■ İstenenler
**A)** Metne göre Yemen Cephesi'nden gelen askerler hangi şehrin soğuğunda titreşiyor?
**B)** Şu ifadelerin metinle uyuşup uyuşmadığını belirtin: (i) Askerlerin su içecek mataraları vardı. (ii) Yemen Cephesi'nden gelen askerlerin elbiseleri inceydi. (iii) Gizli celse zabıtlarını okurken gözyaşlarına hâkim olamadığı anlar olmuştur. Her biri için evet ya da hayır deyin ve metindeki belirleyici sözleri olduğu gibi aktarın.

■ Metin
···
Bu vatan evlatları Kurtuluş Savaşı’nın hangi şartlar altında yapıldığını çok iyi bilmelidir. Gizli celse zabıtlarını okuduğumda zaman zaman gözyaşlarıma hâkim olamadım. Milletvekilleri, “Cepheyi dolaştık. Çıplak ayaklı askerleri gördük” diyor. Yani ayaklarında bırakın çarığı, hiçbir şey yok. Yemen Cephesi’nden gelmiş askerler var. Oradaki elbiseler ince. Eskişehir’in o dondurucu soğuğunda titreşiyorlar. Askerin su içecek matarası yok. Birliklere su taşıyacak fıçılar yok. Yiyecek ekmek yok. Hey gidi Mehmetçik dedem! Senin ellerinden öperim! Allah sizlerden razı olsun. Bunları okuyunca o koca yürekli, imanlı insanları daha çok sevdim. Bu vatanın değerini çok iyi bilmek gerektiğini daha iyi anladım.
···
■ Verilen Kayıtlar
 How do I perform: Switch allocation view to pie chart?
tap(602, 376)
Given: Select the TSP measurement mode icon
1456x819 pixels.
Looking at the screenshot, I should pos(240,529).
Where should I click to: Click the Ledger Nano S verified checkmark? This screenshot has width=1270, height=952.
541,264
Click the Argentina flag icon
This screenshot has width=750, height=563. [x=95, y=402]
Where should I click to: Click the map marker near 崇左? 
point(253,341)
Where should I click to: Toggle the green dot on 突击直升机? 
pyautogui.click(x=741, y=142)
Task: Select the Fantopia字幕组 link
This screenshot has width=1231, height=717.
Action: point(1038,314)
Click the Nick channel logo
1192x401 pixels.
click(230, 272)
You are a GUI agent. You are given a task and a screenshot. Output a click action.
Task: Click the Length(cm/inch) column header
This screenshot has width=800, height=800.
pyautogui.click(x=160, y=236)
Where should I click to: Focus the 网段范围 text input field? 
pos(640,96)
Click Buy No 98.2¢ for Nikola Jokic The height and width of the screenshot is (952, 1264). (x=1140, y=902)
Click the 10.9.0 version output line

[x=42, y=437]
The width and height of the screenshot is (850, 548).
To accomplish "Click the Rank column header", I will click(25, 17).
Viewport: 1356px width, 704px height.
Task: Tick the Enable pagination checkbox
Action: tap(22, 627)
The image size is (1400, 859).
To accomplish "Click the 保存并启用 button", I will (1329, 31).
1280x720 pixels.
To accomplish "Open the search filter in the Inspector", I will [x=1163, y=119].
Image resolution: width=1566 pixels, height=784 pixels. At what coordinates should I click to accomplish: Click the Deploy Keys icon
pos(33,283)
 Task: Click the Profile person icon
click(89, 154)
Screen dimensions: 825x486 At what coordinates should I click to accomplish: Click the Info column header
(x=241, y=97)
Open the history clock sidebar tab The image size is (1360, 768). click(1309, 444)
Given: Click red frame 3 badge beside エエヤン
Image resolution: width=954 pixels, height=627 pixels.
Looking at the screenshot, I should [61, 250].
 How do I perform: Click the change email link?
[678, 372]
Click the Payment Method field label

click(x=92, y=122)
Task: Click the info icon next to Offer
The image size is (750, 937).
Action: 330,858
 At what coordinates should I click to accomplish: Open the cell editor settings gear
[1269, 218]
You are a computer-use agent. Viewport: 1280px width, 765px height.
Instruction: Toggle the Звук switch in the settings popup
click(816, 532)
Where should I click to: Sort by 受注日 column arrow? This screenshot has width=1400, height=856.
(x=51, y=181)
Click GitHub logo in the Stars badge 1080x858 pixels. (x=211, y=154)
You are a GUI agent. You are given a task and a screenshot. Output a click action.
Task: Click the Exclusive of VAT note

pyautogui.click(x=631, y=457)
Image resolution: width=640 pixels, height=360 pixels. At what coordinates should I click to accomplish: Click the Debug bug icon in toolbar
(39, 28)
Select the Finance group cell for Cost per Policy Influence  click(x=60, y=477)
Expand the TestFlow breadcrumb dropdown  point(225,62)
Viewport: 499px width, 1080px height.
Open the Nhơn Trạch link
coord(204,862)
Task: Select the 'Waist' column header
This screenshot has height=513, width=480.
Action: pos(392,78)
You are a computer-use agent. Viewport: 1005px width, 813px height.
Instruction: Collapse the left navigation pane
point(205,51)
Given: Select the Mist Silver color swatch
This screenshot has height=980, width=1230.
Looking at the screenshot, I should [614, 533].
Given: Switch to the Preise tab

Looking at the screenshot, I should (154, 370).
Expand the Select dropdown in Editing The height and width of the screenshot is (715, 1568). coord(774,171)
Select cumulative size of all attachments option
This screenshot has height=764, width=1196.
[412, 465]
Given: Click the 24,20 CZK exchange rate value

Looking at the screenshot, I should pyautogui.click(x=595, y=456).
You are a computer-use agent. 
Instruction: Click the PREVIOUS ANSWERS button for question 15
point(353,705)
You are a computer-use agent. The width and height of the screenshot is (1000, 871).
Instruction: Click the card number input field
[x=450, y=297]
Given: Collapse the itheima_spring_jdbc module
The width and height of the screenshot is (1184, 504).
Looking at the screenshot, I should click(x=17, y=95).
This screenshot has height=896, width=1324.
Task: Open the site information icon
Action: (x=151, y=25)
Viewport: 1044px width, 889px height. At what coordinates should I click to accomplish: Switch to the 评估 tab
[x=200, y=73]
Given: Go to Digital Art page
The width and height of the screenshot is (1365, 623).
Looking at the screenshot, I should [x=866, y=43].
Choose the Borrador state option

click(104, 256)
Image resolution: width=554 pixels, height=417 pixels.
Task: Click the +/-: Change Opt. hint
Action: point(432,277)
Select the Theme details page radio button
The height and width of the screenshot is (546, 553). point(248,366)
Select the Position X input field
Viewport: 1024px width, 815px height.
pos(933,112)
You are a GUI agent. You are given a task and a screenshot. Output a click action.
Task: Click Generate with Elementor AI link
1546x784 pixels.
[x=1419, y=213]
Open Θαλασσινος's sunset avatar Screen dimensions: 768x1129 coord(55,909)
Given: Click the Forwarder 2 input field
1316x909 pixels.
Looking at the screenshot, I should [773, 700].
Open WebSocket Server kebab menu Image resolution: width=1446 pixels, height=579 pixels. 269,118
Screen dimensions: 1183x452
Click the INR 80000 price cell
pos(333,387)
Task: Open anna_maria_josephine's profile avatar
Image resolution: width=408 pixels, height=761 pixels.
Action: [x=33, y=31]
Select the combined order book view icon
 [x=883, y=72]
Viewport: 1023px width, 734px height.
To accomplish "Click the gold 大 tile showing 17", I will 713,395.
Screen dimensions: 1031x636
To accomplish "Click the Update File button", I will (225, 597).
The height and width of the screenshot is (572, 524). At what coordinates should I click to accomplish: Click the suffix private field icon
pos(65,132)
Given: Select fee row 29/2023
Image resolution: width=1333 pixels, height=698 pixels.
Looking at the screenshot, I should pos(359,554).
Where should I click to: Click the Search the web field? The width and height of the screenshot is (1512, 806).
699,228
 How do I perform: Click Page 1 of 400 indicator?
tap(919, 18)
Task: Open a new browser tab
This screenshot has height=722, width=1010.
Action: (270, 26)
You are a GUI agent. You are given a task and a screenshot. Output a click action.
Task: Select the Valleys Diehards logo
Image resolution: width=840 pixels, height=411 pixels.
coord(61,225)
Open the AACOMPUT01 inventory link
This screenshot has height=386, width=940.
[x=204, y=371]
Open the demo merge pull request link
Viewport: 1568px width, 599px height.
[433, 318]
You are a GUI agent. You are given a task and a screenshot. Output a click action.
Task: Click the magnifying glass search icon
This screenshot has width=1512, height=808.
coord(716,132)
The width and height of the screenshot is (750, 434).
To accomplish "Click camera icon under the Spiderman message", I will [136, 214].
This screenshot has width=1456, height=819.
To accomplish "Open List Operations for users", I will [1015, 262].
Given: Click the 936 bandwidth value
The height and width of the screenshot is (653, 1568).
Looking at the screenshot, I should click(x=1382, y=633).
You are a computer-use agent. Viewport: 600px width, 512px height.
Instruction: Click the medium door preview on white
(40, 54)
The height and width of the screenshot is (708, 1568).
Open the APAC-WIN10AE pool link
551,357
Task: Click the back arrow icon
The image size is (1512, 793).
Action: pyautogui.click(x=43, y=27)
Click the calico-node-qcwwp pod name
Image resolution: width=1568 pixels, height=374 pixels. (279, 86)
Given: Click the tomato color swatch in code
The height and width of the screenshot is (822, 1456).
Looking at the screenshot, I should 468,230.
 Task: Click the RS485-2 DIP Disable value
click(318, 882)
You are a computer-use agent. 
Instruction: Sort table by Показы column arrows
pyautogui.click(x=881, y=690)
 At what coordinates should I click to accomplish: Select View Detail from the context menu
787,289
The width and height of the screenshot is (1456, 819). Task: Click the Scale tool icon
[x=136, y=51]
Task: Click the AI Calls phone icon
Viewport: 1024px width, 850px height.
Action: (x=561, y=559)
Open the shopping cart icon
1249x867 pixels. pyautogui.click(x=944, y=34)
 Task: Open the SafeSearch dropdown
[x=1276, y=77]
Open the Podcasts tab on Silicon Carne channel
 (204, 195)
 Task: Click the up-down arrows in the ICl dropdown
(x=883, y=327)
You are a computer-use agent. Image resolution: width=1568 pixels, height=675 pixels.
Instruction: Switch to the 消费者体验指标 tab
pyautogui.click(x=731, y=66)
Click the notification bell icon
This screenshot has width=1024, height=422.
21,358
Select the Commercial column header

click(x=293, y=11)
···
■ Çözümler
**A)** Eskişehir'in dondurucu soğuğunda titreşiyorlar.

**B)**
(i) Hayır: "Askerin su içecek matarası yok."
(ii) Evet: "Oradaki elbiseler ince."
(iii) Evet: "Gizli celse zabıtlarını okuduğumda zaman zaman gözyaşlarıma hâkim olamadım."